On being the first quarterback to throw for over 400 yards, complete 80 percent of his passes and throw five touchdowns in a single game since the 1960s:
“I walk away from that game, and as efficient as it felt and looked like and everything, I think about the one down the middle to Meachem that I missed him. Granted we scored two plays later to Lance, but there were one or two others that I felt should have been completed, or a couple of throws that could have been a little better or the timing could have been better, and so I look at and go 32-of-40, it should have been maybe 36-of-40, 90 percent. Those days are rare, but then again, they are so rare that you say ‘gosh, it could have been even better.'”
On both the Saints, and their next opponent, the Falcons, being among the league leaders in time of possession:
“Yeah, that’s always important. And here’s the thing: a good running game and converting third downs is the key to time of possession. Because obviously when you keep the ball on the ground, the clock runs; when you convert third downs, the clock runs and you maintain possession and keep your defense off the field.
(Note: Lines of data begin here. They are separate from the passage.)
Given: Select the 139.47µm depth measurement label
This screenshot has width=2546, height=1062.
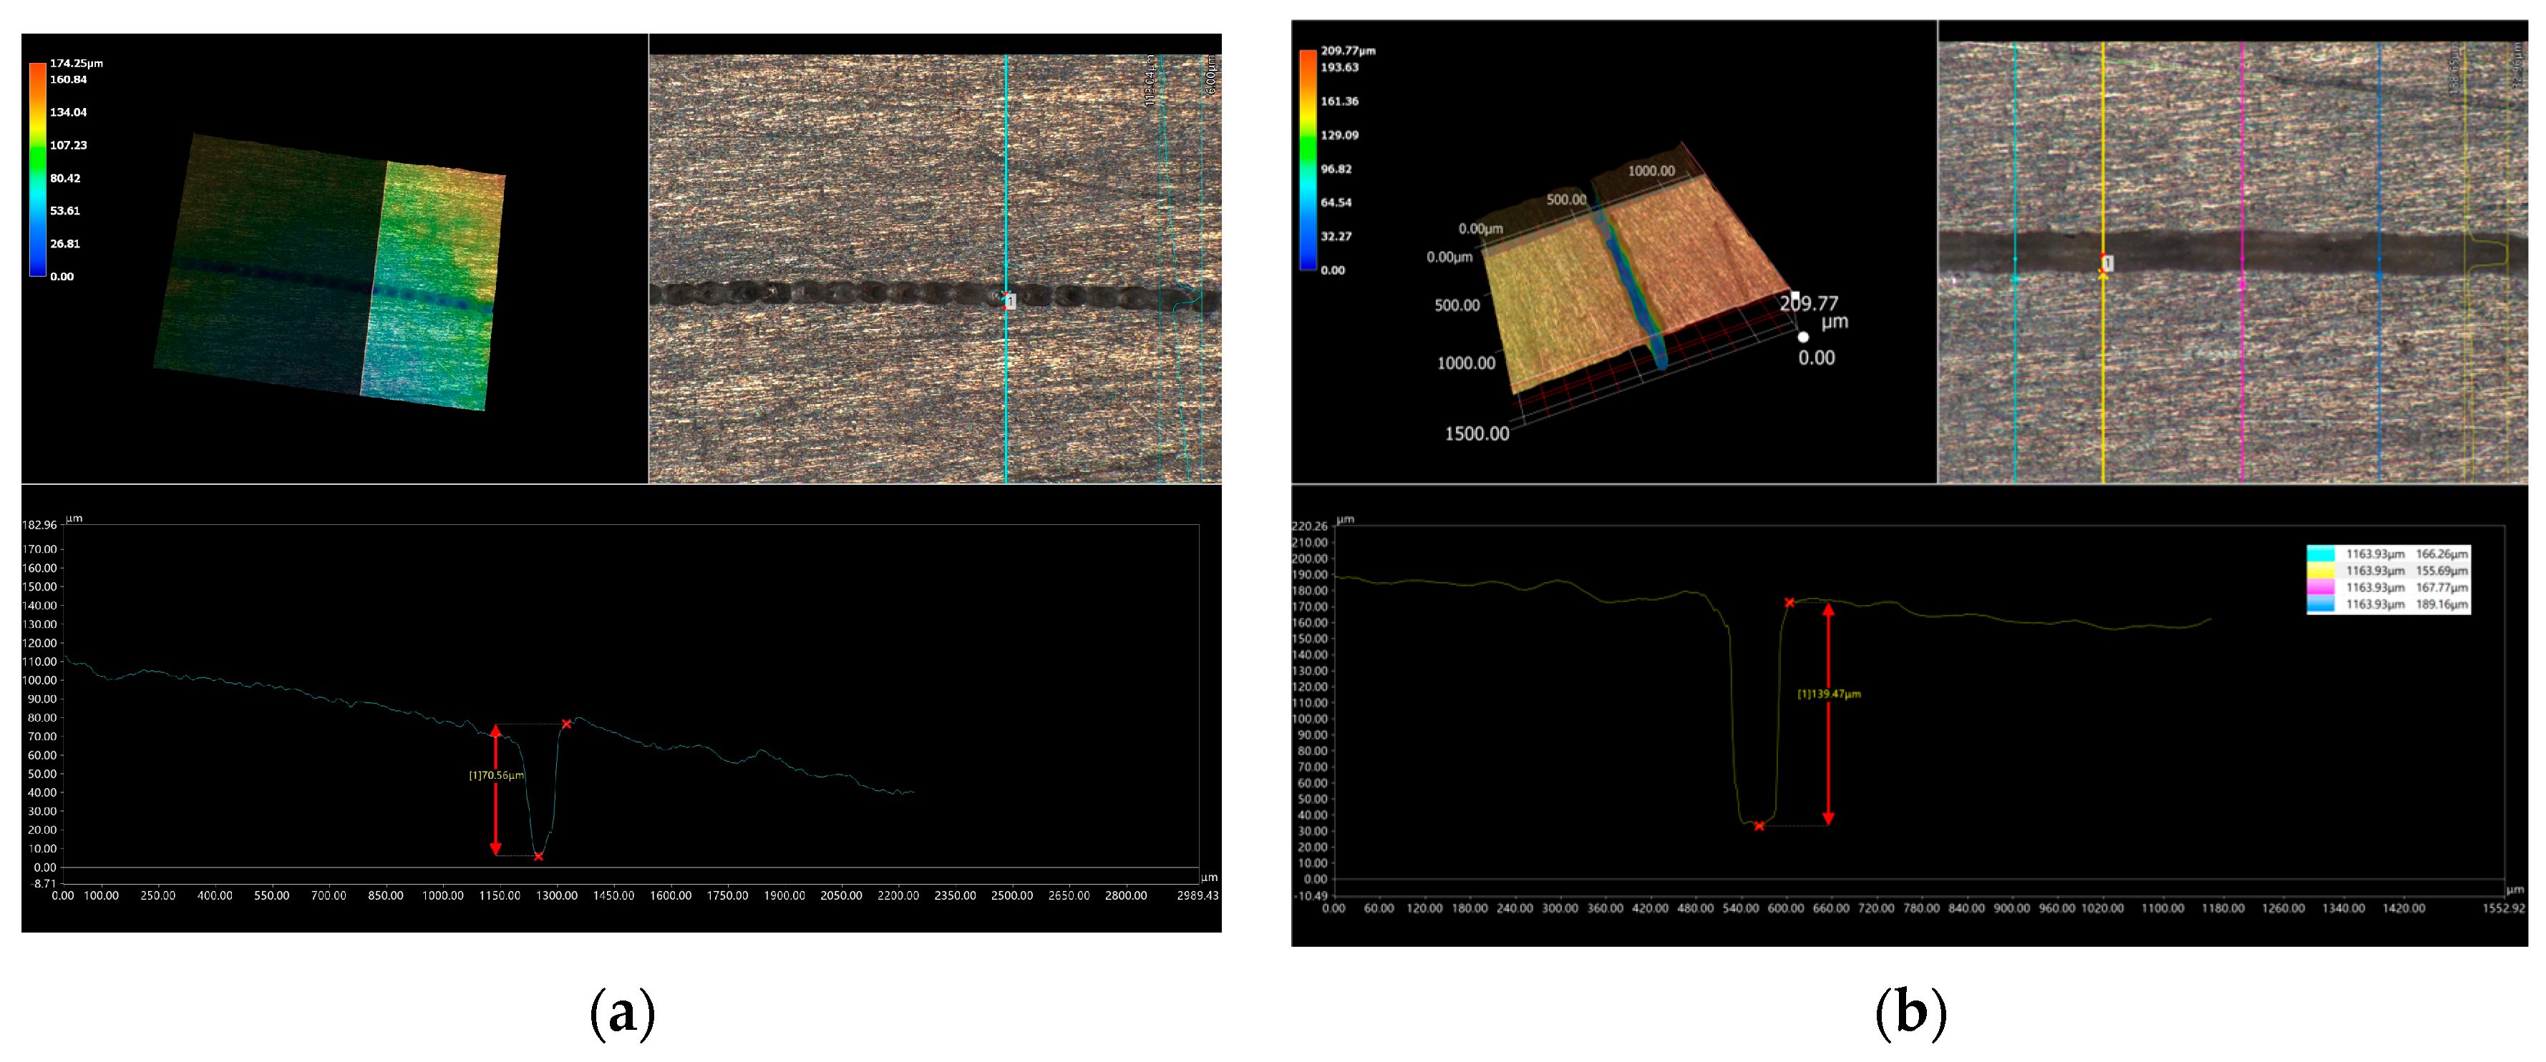Looking at the screenshot, I should (1828, 694).
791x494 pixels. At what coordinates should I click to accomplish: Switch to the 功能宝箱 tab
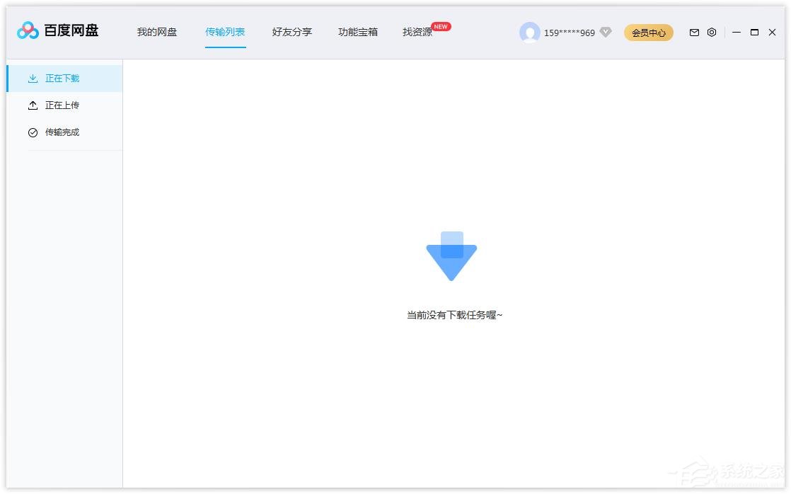tap(357, 33)
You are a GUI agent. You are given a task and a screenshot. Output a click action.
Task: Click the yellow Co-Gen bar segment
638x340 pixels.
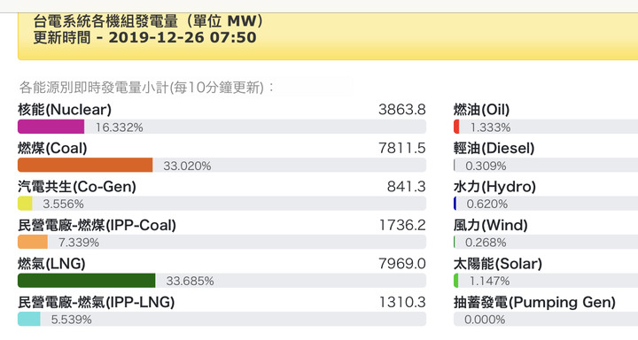[x=25, y=204]
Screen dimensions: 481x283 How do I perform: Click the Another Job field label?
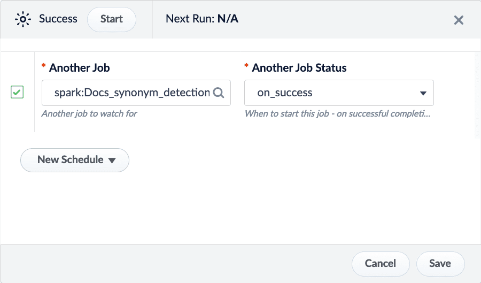pyautogui.click(x=79, y=68)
And obviously a good defense helps that as well. Because an opportunistic defense that can get you the ball back quickly, or get you back on the field quickly like ours do and gives you more opportunities. So I think all those things work hand-in-hand, and they compliment one another.”
On the importance of finishing as one of the top two seeds in the conference and securing a first round playoff bye:
“Well it’s nice to get that first round bye, because basically what it’s done is it’s given you a first round victory in essence. It just says you don’t have to play in the first round, in essence you’ve won the first round. And you get an extra week of rest in addition to that. Then you get to host a playoff game that if you win, you’re automatically in the NFC Championship Game. So you basically have to just win on game to be in the NFC Championship Game and have a chance to go to the Super Bowl. So it’s definitely a huge difference than potentially having to host a Wild Card, then having to go on the road to play the Divisional Game, and then probably having to go on the road to play in the NFC Championship. So there’s a big benefit of getting that first round bye.”
On the heightened rivalry brewing between the Atlanta Falcons and the Saints:
“Yeah we always have that expectation with the Falcons. We know they’re a very talented team, they’re very well coached, and I think for some reason, when you have two really good, competitive teams come together, you know there’s going to be some back and forth and it’s going to go down to the wire, no matter if you’re playing at home or on the road. I believe the last four games have been decided by three points or less, or basically all by three points, two of those in overtime. So we do know the type of opponent we’re going up against. Obviously we both have a lot to play for and this is what you dream about — these opportunities on Monday night at the end of the season when you’ve got a lot on the line.”